Update 2: I'm using GNU parallel and having the same problem. Here's the output of top
:
top - 02:05:25 up 178 days, 8:16, 2 users, load average: 62.59, 59.90, 53.29
Tasks: 596 total, 7 running, 589 sleeping, 0 stopped, 0 zombie
Cpu(s): 12.9%us, 0.9%sy, 0.0%ni, 63.3%id, 22.9%wa, 0.0%hi, 0.1%si, 0.0%st
Mem: 264139632k total, 260564864k used, 3574768k free, 4564k buffers
Swap: 268420092k total, 80593460k used, 187826632k free, 53392k cached
PID USER PR NI VIRT RES SHR S %CPU %MEM TIME+ COMMAND
28542 khue 20 0 7012m 5.6g 1816 R 100 2.2 12:50.22 opengm_min_sum
28553 khue 20 0 11.6g 11g 1668 R 100 4.4 17:37.37 opengm_min_sum
28544 khue 20 0 13.6g 8.6g 2004 R 100 3.4 12:41.67 opengm_min_sum
28549 khue 20 0 13.6g 8.7g 2000 R 100 3.5 2:54.36 opengm_min_sum
28551 khue 20 0 11.6g 11g 1668 R 100 4.4 19:48.36 opengm_min_sum
28528 khue 20 0 6934m 4.9g 1732 R 29 1.9 1:01.13 opengm_min_sum
28563 khue 20 0 7722m 6.7g 1680 D 2 2.7 0:56.74 opengm_min_sum
28566 khue 20 0 8764m 7.9g 1680 D 2 3.1 1:00.13 opengm_min_sum
28530 khue 20 0 5686m 4.8g 1732 D 1 1.9 0:56.23 opengm_min_sum
28534 khue 20 0 5776m 4.6g 1744 D 1 1.8 0:53.46 opengm_min_sum
28539 khue 20 0 6742m 5.0g 1732 D 1 2.0 0:58.95 opengm_min_sum
28548 khue 20 0 5776m 4.7g 1744 D 1 1.9 0:55.67 opengm_min_sum
28559 khue 20 0 8258m 7.1g 1680 D 1 2.8 0:57.90 opengm_min_sum
28564 khue 20 0 10.6g 10g 1680 D 1 4.0 1:08.75 opengm_min_sum
28529 khue 20 0 5686m 4.4g 1732 D 1 1.7 1:05.55 opengm_min_sum
28531 khue 20 0 4338m 3.6g 1724 D 1 1.4 0:57.72 opengm_min_sum
28533 khue 20 0 6064m 5.2g 1744 D 1 2.1 1:05.19 opengm_min_sum
(opengm_min_sum
is the solver
above)
I guess that some processes consume so much resource that the others do not have anything left and enter the D state?

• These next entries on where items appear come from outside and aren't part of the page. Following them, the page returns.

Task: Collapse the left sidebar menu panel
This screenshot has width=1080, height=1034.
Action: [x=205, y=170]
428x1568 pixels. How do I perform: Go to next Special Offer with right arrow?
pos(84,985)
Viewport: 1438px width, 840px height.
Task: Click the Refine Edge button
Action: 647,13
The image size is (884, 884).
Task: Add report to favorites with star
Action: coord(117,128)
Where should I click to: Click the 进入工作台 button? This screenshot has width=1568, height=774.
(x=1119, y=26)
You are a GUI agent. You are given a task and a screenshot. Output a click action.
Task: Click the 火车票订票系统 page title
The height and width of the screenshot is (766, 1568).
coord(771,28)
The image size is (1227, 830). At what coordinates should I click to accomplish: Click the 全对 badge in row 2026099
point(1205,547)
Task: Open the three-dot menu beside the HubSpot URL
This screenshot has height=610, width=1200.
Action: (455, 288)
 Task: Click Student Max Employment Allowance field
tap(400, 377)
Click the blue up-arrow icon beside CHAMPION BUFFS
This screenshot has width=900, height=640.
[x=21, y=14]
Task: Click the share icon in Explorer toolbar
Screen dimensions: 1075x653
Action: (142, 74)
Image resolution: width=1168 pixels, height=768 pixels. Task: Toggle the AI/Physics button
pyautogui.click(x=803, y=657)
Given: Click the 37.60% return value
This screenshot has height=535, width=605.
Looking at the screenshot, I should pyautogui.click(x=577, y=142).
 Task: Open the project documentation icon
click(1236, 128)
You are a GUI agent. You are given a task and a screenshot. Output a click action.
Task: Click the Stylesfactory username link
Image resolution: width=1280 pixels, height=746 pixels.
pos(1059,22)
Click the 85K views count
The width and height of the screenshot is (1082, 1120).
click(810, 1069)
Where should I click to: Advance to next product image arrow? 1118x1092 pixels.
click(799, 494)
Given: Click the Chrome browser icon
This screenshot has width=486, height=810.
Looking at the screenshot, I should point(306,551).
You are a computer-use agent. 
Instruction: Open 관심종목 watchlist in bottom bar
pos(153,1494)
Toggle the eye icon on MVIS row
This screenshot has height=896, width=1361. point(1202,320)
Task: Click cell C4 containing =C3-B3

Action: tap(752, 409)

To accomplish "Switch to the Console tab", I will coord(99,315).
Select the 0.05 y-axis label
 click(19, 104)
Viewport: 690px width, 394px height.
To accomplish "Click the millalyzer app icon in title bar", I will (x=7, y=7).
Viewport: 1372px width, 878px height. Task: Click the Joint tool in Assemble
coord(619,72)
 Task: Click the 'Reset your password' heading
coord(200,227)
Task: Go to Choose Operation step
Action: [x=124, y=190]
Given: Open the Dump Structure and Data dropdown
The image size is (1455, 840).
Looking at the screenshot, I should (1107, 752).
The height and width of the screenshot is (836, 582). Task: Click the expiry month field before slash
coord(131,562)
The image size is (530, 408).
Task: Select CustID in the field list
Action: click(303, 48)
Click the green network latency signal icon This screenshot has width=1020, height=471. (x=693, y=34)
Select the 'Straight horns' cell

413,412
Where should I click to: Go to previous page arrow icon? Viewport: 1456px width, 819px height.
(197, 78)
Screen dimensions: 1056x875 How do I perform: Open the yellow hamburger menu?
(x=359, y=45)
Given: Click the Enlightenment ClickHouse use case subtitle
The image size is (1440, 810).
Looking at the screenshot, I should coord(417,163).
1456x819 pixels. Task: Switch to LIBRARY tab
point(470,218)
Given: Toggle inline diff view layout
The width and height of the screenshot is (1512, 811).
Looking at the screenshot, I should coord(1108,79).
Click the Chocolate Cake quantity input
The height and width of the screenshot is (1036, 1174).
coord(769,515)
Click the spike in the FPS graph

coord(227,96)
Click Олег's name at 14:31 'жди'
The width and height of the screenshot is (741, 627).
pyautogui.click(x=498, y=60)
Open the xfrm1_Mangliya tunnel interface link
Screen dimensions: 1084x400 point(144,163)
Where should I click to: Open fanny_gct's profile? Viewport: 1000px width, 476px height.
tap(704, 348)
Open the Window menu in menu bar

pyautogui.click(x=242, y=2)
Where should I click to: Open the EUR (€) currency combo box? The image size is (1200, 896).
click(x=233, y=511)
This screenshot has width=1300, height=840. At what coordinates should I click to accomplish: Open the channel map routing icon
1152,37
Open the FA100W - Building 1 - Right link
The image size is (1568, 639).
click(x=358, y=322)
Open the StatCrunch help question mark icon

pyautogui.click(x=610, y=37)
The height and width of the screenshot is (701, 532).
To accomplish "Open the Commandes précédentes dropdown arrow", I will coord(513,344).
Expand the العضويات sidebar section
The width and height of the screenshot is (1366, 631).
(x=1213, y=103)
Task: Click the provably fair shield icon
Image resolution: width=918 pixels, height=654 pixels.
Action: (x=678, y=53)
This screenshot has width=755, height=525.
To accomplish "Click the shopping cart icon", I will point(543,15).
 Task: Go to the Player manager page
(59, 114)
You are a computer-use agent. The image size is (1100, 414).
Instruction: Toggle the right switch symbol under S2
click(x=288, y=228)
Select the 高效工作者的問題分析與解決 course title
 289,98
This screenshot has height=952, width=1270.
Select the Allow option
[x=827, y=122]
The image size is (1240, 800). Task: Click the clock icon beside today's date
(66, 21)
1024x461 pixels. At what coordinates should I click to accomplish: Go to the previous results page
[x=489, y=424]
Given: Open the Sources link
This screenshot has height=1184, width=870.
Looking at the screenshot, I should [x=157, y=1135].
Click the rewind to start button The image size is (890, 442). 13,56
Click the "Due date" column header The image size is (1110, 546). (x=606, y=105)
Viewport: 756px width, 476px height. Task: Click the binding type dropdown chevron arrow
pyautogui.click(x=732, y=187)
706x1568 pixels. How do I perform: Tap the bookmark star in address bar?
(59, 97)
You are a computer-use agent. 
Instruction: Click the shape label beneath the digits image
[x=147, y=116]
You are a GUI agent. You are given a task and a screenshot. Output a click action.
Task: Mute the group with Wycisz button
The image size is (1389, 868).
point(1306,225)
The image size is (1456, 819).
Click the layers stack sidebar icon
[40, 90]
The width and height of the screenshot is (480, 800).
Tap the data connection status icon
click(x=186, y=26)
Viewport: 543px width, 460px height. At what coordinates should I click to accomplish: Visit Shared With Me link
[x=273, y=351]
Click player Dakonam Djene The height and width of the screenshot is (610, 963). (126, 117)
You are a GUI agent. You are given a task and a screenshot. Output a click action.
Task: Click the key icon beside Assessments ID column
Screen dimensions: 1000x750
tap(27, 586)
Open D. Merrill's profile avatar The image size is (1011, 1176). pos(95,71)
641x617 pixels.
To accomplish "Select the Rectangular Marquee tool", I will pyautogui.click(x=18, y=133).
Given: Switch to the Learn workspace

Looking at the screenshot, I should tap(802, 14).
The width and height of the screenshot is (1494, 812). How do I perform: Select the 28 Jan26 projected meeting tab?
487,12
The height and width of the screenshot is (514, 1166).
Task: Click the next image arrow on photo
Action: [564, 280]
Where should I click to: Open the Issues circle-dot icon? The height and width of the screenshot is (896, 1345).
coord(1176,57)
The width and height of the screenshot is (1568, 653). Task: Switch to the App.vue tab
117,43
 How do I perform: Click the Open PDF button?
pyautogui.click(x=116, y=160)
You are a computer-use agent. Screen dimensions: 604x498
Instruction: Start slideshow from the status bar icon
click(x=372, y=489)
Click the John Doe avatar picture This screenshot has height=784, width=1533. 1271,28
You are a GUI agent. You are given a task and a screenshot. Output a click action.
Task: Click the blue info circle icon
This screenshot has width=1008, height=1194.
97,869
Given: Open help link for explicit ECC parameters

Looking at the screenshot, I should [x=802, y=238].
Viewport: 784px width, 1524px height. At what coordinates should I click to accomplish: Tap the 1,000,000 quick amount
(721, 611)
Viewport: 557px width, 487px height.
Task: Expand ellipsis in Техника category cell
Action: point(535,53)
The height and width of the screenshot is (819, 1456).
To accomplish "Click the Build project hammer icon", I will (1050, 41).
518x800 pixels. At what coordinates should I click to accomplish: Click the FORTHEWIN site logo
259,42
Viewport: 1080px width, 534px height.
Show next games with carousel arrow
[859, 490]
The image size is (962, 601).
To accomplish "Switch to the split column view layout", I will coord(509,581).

Summary of the comments: The machine is fast but doesn't have enough memory to run everything in parallel. In addition the problem needs to read a lot of data and the disk bandwidth is not enough, so the cpus are idle most of the time waiting for data.
Rearranging the tasks helps.
Not yet investigated compressing the data to see if it can improve the effective disk I/O bandwidth.